As reported by the Census Bureau, the county has a total area of 26.1 square miles (67.6 km2), of which 26.0 square miles (67.3 km2) is land and 0.1 square miles (0.3 km2) (0.4%) is water. It is the smallest county by area in Virginia and among the smallest by land area in the United States. About 4.6 square miles (11.9 km2) of the county is federal property. The county is roughly in the shape of a rectangle 4 miles (6.4 km) by 6 miles (9.7 km), with the small end slanting in a northwest-southeast direction. It has no incorporated areas. Its county seat is the census-designated place (CDP) of Arlington, which is coterminous with the boundaries of the county; however, the county courthouse and most government offices are located in the Courthouse neighborhood.

Neighboring Counties

Bordering counties are as follows:

Arlington County is surrounded by Fairfax County and the Falls Church to the southwest, the City of Alexandria to the southeast, and Washington, D.C. to the northeast directly across the Potomac River, which forms the county's northern border. Other landforms also form county borders, particularly Minor's Hill and Upton's Hill on the west.

Arlington is the smallest self-governing county in the United States (the largest county-level jurisdiction being North Slope Borough, Alaska).
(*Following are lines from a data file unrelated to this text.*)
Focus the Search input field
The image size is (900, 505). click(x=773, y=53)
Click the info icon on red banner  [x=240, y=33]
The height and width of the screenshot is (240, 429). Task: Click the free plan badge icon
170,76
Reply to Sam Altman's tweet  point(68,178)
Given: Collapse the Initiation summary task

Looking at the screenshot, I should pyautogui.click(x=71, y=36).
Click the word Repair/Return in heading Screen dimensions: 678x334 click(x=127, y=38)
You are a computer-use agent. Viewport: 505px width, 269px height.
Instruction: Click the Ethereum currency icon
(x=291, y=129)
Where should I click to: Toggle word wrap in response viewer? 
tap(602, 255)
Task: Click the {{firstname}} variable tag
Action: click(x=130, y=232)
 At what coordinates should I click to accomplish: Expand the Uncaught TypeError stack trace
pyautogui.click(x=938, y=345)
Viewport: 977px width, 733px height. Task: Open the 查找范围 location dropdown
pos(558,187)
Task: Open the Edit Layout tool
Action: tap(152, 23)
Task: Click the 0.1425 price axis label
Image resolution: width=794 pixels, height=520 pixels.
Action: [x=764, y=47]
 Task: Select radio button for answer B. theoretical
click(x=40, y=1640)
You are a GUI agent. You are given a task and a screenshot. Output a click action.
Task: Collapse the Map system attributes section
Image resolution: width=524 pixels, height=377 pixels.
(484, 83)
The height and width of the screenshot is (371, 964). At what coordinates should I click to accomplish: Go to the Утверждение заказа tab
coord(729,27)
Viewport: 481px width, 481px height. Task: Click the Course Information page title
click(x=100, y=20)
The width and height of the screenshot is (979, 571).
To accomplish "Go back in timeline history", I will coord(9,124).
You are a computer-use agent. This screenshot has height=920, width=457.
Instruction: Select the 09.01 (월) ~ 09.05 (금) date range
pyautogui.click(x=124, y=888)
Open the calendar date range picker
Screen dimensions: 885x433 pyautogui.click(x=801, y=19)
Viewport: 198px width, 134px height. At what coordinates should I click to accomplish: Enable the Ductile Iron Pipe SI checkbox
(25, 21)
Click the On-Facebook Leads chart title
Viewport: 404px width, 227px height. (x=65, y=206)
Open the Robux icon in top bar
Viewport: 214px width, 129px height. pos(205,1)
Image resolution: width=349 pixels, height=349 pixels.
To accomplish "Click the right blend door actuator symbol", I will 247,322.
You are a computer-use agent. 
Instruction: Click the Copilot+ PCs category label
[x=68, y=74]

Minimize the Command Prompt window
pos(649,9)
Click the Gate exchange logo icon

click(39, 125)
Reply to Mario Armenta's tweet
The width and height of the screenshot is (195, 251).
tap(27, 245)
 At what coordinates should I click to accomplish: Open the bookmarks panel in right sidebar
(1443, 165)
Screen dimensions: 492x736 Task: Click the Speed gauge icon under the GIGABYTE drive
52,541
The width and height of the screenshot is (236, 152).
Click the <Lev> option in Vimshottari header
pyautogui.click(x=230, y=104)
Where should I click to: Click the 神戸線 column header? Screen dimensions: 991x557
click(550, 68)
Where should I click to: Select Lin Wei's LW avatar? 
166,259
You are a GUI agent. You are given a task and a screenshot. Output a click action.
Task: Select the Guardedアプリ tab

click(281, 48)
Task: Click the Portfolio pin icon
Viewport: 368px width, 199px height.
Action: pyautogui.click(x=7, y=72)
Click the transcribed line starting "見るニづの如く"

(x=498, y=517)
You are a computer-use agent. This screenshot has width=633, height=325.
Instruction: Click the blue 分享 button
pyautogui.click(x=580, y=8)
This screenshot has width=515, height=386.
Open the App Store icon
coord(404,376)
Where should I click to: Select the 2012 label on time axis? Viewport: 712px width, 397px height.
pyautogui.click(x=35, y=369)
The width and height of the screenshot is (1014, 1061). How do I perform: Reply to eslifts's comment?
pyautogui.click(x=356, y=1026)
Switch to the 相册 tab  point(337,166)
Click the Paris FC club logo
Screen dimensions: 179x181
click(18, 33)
Arlington Public Schools operates the county's public K-12 education system of 22 elementary schools, 5 middle schools including schools of Thomas Jefferson Middle School, Gunston Middle School, Kenmore Middle School, Swanson Middle School, and Williamsburg Middle School, and 4 public high schools in Arlington County including Wakefield High School, Washington-Lee High School, Yorktown High School and the H-B Woodlawn alternative school.

Marymount University is the only university with its main campus located in Arlington. Founded in 1950 by the Religious of the Sacred Heart of Mary as Marymount College of Virginia, both its main campus and its Ballston Center are located on North Glebe Road, with a shuttle service connecting the two.

George Mason University operates an Arlington campus in the Virginia Square area between Clarendon and Ballston. The campus houses the George Mason University School of Law, School of Policy, Government, and International Affairs and the School for Conflict Analysis & Resolution.

In June 2011, Virginia Tech opened the Virginia Tech Research Center - Arlington in Ballston, providing a teaching and research base for graduate students in computer research and engineering to interact with organizations and research agencies in the National Capital area.

Other private and technical schools maintain a campus in Arlington, including the Institute for the Psychological Sciences, the John Leland Center for Theological Studies, the University of Management and Technology, The Art Institute of Washington, DeVry University. Strayer University has a campus in Arlington as well as its corporate headquarters.

In addition, Argosy University, Banner College, Everest College, George Washington University, Georgetown University, Northern Virginia Community College, Troy University, the University of New Haven, the University of Oklahoma, and Westwood College all have campuses in Arlington.